(Source data)

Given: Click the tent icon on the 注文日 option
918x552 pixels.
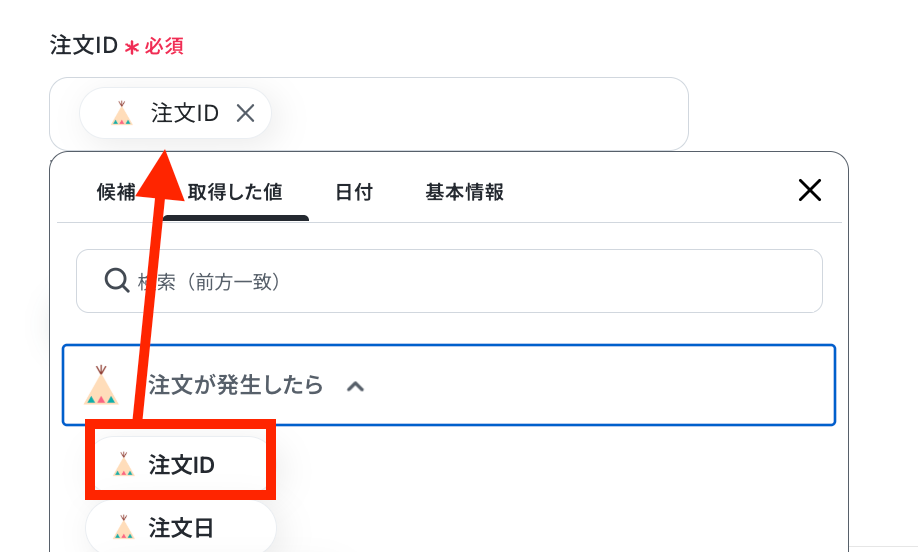Looking at the screenshot, I should coord(124,527).
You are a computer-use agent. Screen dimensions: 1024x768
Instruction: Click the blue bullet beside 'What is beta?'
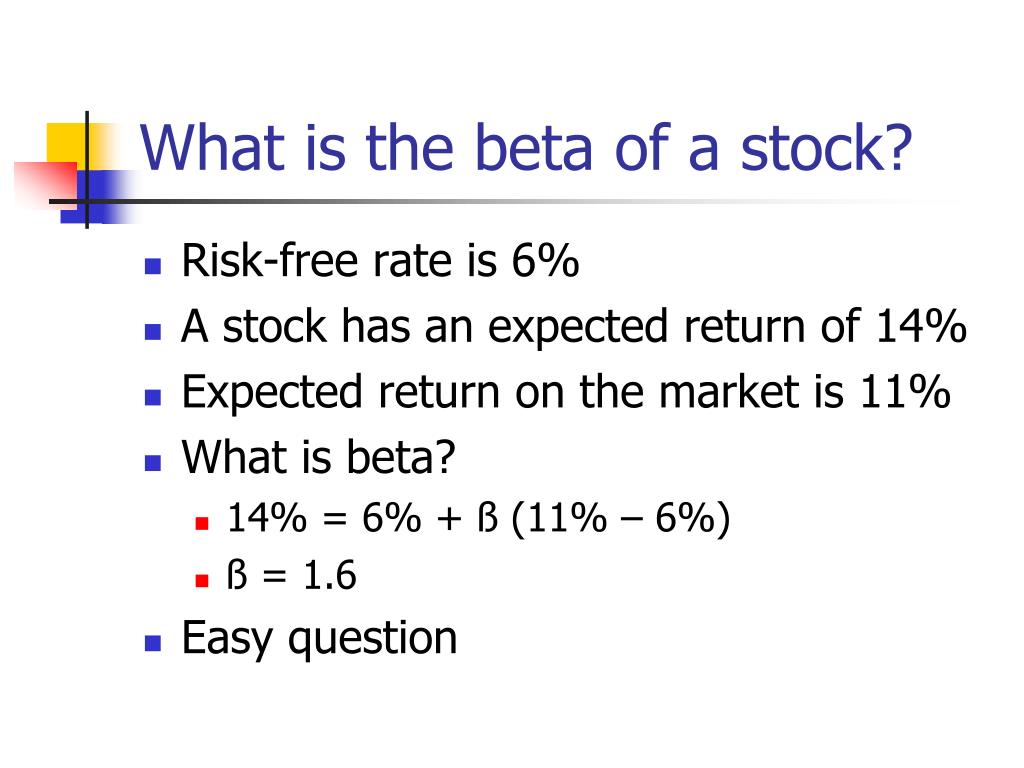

(End Source data)

The required result is an exact copy of the lines from the line containing "918x552 pixels." through the end of the entries, with every picture left out.

- [Response to the task]:
918x552 pixels.
Looking at the screenshot, I should coord(124,527).
You are a computer-use agent. Screen dimensions: 1024x768
Instruction: Click the blue bullet beside 'What is beta?'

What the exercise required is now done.